December 03, 2017
- Material. It is important to understand the effect that material can have on process consistency. Molders need the ability to trust that the materials they are receiving are consistently produced and handled. For instance, we know for a fact that one nylon is not the same as another. They may perform in a similar fashion, but one material’s response may be totally different despite the base similarities. A process is established based on each specific blend. Every time a material change occurs (regardless if the material manufacturer insists they are the same), it is a brand-new material and a brand-new processing approach must be deployed.
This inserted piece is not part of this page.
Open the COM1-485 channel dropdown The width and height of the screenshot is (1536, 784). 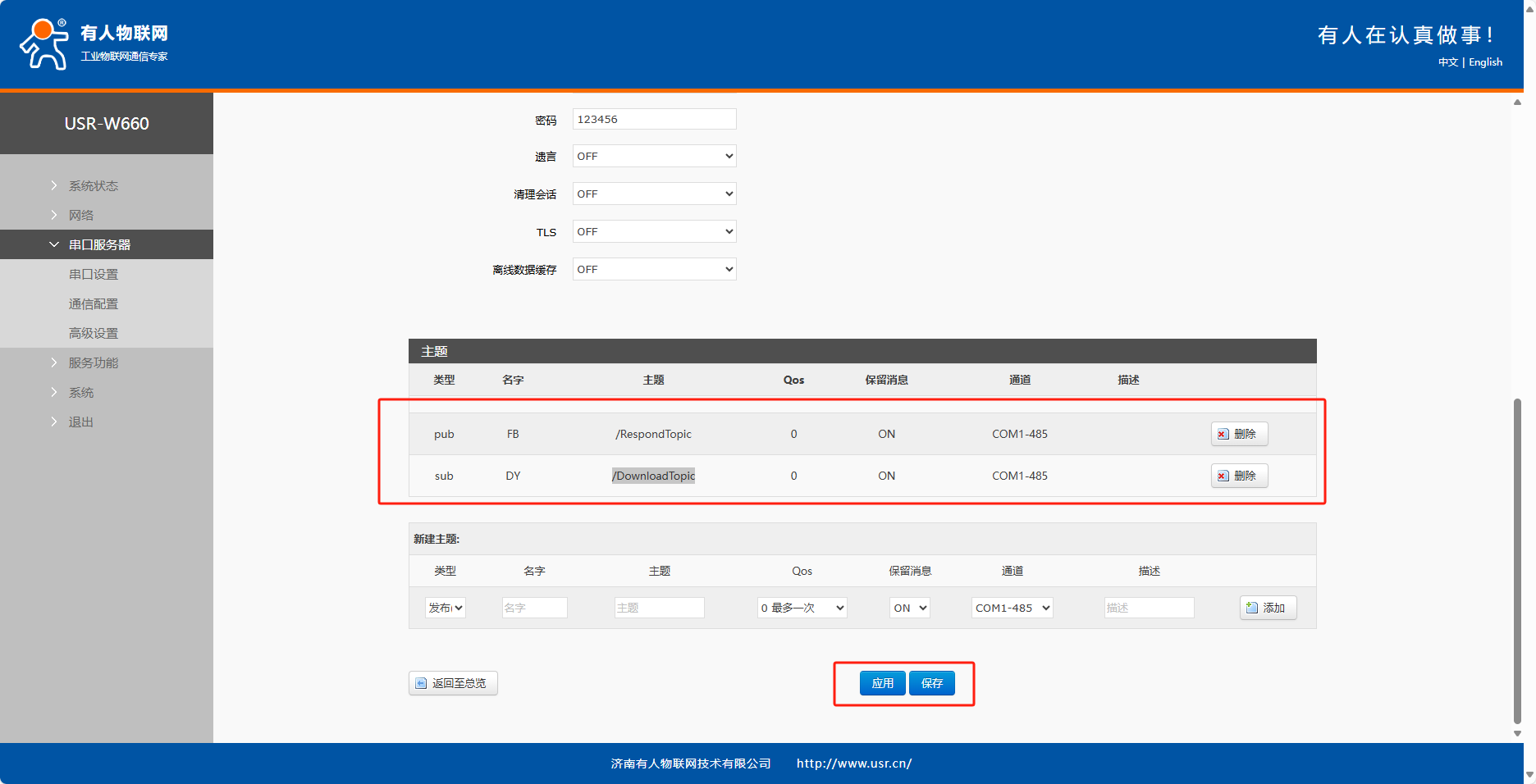click(x=1012, y=608)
- Changing auxiliary equipment. A thermolator, dryer, hot-runner controller and so forth are not the same when we are making every effort to ensure process consistency. It is highly recommended that molders marry equipment, molds and other systems to the same press. What this means is each component is physically bound to the same production press every time, so that there is no deviation in press and auxiliaries. Remember, every variation that is introduced into a process is a new process. It is also important to note that there are changes that occur to auxiliary equipment itself, which requires historical data to be collected: Thermolator valves stick causing overheating or poor heat dispersion, gallons-per-minute readings change, valve gates stop functioning. Monitor every condition available to you for verification of true process.
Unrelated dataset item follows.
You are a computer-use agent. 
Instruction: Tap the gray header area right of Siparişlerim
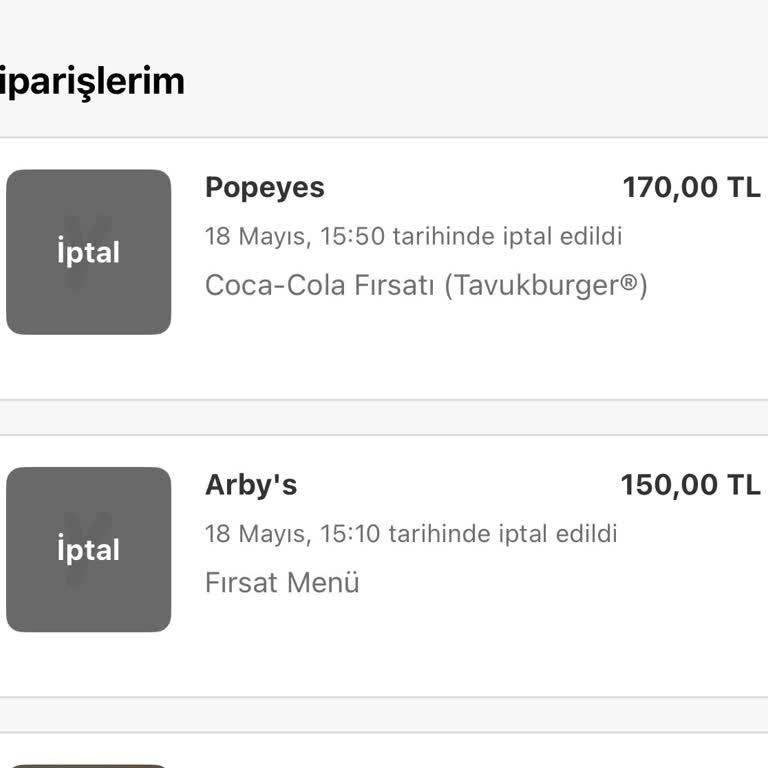coord(480,80)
- Mold modification. Mold modification is generally implemented during the engineering stage, not on the production floor. If a mold is modified in any way, the process should be viewed as new until the modification has been revalidated. Never assume that a change to a mold will not affect the process in any way. Instead, consider the mold to be suspect, and review all historical data you have available to ensure that no real change has occurred. Your quality department needs to be fully aware of the modifications and should perform the proper layout inspections and testing, prior to the press being released for normal production.
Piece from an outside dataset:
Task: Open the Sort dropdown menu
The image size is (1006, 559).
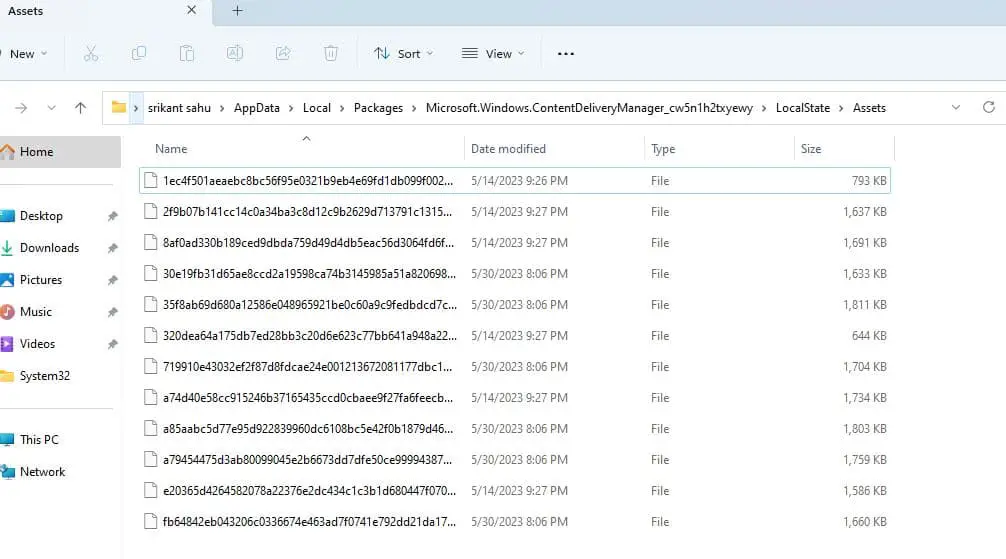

- Watering and heating. Molds should be evaluated during the process engineering stage for proper cooling and heating dispersion, allowing base historical data to be established. Setup diagrams should be documented, and frequently updated. Turbulent flow to and from process (supply/return) should be measured in units of gpm/lpm. Steel temperature measurements are also critical components for measuring process changes over time. It is important to note that mold steel temperatures can vary in different areas of the mold due to heat exposure and flow differentials. Measure and record temperatures in multiple mold locations for historical reference.
- Process monitoring. Once a process has been validated as true and consistent, process monitoring is a primary key for measuring historical change. Fill time, screw rotate time, cushion, peak pressure and all other primary sources of process monitoring data quickly identify changes within the process. Monitoring is a reliable identifier that triggers reaction when the troubleshooting system is enacted. Verify all key monitoring measurables, and if you identify a significant variance, use that change to identify other changes that might have taken place, including the five M—man, mold, machine, material, maintenance—system of troubleshooting.
- Barrel temperature. Barrel temperature is not limited to set points—temperature actuals should also be monitored. Controller measurements that monitor actual temperature, as well as manual measurements of true barrel temperatures between heater bands, should be recorded and used to identify changes in temperature over time. In addition, watch for signs of worn heater bands, such as poorly heating zones at start up. Historical data of steel temperature data between bands throughout all zones will identify heater bands that are performing poorly, and quickly identify bands that need immediate replacement.